The Butler Is In: Tips for being a good guest, host at parties

There's a right way and a wrong way to throw a party, and there are rules for the guests as well. Our etiquette consultant explains proper party procedures.

'You never want to be both the first person to arrive and the last to leave.'

Sure, it looks like fun. But that's only because the hosts and all the guests know the best etiquette when attending a party. Our expert shares his tips. ((DinnerPartyYVR))

The Butler Is In. CBC P.E.I. has launched a summer series featuring certified protocol and etiquette consultant John Robertson, who will guide us through how to do things the right way.

John Robertson advises hosts that you can't enjoy your own party too much, you have a job to do. (Jesara Sinclair/CBC)

Robertson spends his summers in Murray Harbour, and is a professionally-trained English butler.

This week, he has some tips for how to throw a great party — and how to be an equally great guest.


1. R.S.V.P. - this means you

"First thing is to let your host know if you're coming. R.S.V.P. means please respond, and please respond promptly. Otherwise it looks like you're waiting to see if you get a better offer," said Robertson.

And if you say you're going, don't change your mind and not advise the hosts.

"I think that's very, very, very shabby. If you've responded to a dinner party, the only excuse not to go is if you're dead. And in that case, your executor should go and sit in for you," he joked.

"You can't R.S.V.P. you're coming and then not show up. Do let the host know you're not coming."

2. Know when to show up

Being the first one there can be a little awkward, but being fashionably late is not always polite, especially if you're too late.

"If it's a dinner party or a party where there's going to be food served at a certain time, you're really only looking at arriving within 10 minutes. Someone's got to be the first, maybe it's a good friend, you don't have to worry about it. There's always going to be someone last to leave. You never want to be both the first person to arrive and the last to leave."

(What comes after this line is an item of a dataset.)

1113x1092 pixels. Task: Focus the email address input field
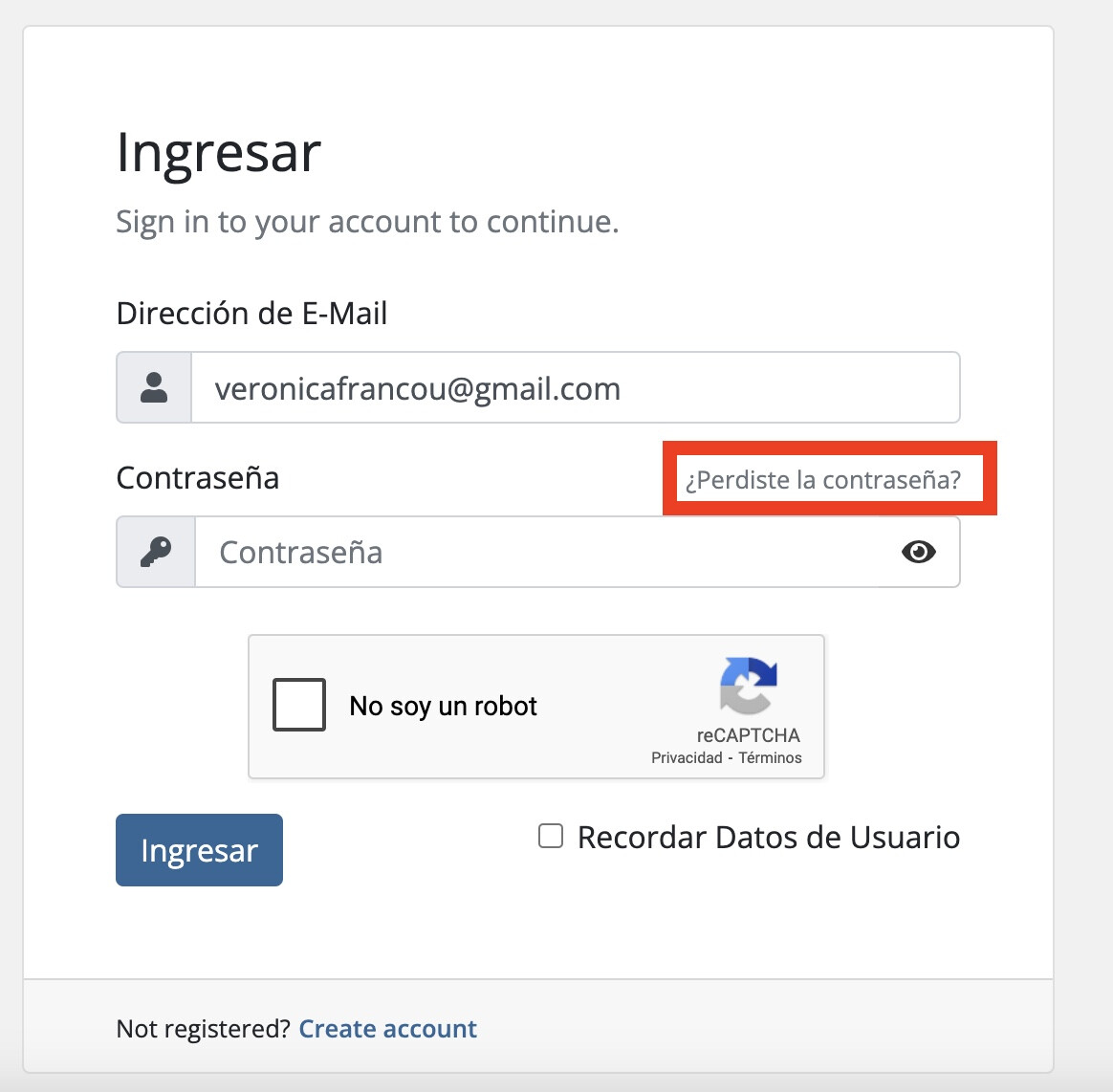574,388
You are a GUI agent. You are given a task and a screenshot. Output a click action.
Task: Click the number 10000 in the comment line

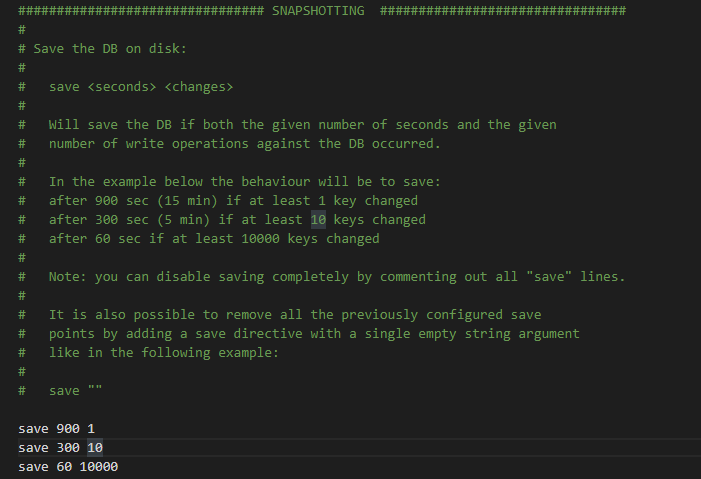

3. Should you take a host gift?

"A small, thoughtful gift, yes. Nothing grand, but don't arrive empty-handed. Wine is a really easy out."

Robertson also suggests a scented candle, a box of chocolates, arranged flowers, but not loose-cut, that's too much work for the hosts when they're already busy.

4. Be a great guest 

"Great guests contribute. They introduce themselves, they mingle, they have interesting conversation to make, they don't just see their best friends and go off into the corner and talk about the same things they talk about in the grocery store."

5. Can you have too much fun?

"You mean too much to drink! Yes, there is, everyone knows who it is, after that last drink you can't hide it anymore," said Robertson.

Drinks are part of the fun at most party, but it's not polite to cross the line, says our expert host. (iStock)
Adult beverages are part of entertaining today. But you don't want to be the one to overindulge, especially if you're driving."

6. Don't sneak out

"When you leave, you want to say goodbye to the hosts, you want to thank them for their hospitality. Some hosts don't make that very easy. You should go find them if you're leaving early, to say goodbye and say thank you."

Don't drag it out either, it's not the time to start another conversation. Say thanks, good night, get out.


1. Have it together

"The first responsibility of a host is to be organized," said Robertson. "You're responsible for their welfare and their enjoyment. Have enough food, enough furniture, like chairs and glasses. Be organized ahead of time so that once the guests arrive, your duties switch to being a relaxed and gracious host, putting guests at ease and making sure they are enjoying themselves."

2. Make sure the guests are comfortable

Be at the front door to greet them when they arrive. Make sure they have someone to talk to, and that they have a drink in their hands. "It's always a good idea to have an interesting, non-alcoholic drink option available."

3. Don't have too much fun yourself

"It all starts to fall apart when the host forgets he or she is the host and they start enjoying their own party like they're a guest," explained Robertson. "You're in charge, you've got to keep it moving no matter how relaxed your schedule is. If you're barbecuing, the barbecue needs to be lit, food has to be put out. If you want people sitting next to each other or away from each other, have a seating plan."

4. Know how to end a party

"By the end-time on the invitation, be around the front door. People will see that, and they'll get the idea the party is breaking up. A good trick is to close the bar. When the bar's closed and the hospitality stops flowing, people have the idea it's time to go home."

Robertson knows one hostess who, at the end of the evening, asks everyone to gather in the hall for a group photo, and when that's done, she starts handing out their coats.